HAB: Found mainly in undisturbed forest, scrub and grassland, it rapidly disappears from inhabited areas. In the Central Chaco it most often encountered in areas xerophytic and semi-xerophytic areas vegetated with Lapacho (Tabebuia sp) and Palo Santo (Bulnesia sarmientoi) trees, but also occurs in deciduous forest in the Pantanal area and more open, seasonally-flooded palm savanna in the Humid Chaco. During a camera-trapping survey it was not recorded in the dry Chaco alluvial plains of Santa Cruz Bolivia, though it was present where there is forest cover, however the authors noted that animals occurring at very low density could easily escape attention (Noss et al 2004). In eastern Paraguay it formerly occurred at the edge of humid forest and cerrado savanna, but has disappeared from the vast majority of its former range and is in decline wherever it remains. Merritt (2006) note the preferred habitat of the species in the Paraguayan Chaco to be riparian areas or areas with loose, sandy-loam soil. The presence of substantial food reserves appears to be vital for the existence of the species and affinity for areas near water has also been noted (Nowak 1991). Habitat choice is apparently unaffected by fire, a study in the cerrado of Mato Grosso, Brazil finding that they utilised burnt areas as frequently as they do unburnt areas when foraging (Prada & Marinho-Filho 2004). Burning is of course a natural occurrence in the cerrado biome and does not directly affect the species main prey items.
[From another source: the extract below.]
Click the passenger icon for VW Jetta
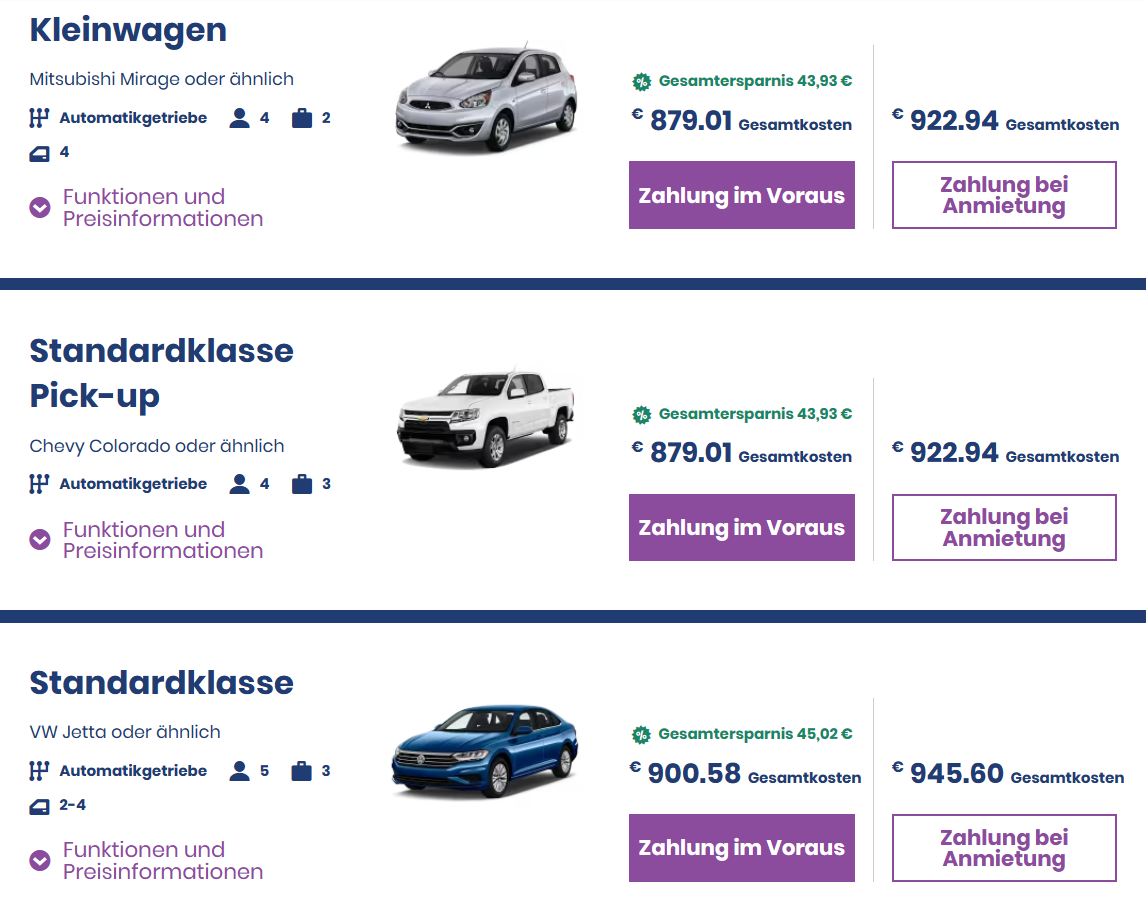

ALI: Almost entirely myrmecophagous, feeding for the most part on ants (especially Atta sp) and termites with the addition of other subterranean invertebrates found in their colonies. Anacleto (2007) studied the diet of the species in the cerrado of Mato Grosso, Brazil and found only Hymenoptera and Isoptera in the faeces. Ants made up 27.5% of the biomass of the faeces, with the termite Cornitermes accounting for 60.6%. Other termite species including Velocitermes, Nasutitermes and Coptotermes made up just 0.9% of the biomass. The nest of Cornitermes is the most resistant to opening, requiring considerable force to break it open, but termites with more resistant nests have weaker chemical defences. Giant Armadillo foraging strategy is very similar to that of anteaters in that it uses the massive claws of the forefeet to break open nests and then feeds on the occupants. However one major difference is that the armadillo frequently destroys the colony at a single feeding necessitating a roaming rather than a territorial existence. Neris et al (2002) state that animals in the Paraguayan Chaco feed mainly on the larvae and honey of ground nesting bees. Carrion and vertebrates such as snakes have also been reported in the diet of the species, but these would seem to be unusual occurrences (Parera 2002). Captive individuals have been maintained on meat and meat-based formulas (Merritt 2006).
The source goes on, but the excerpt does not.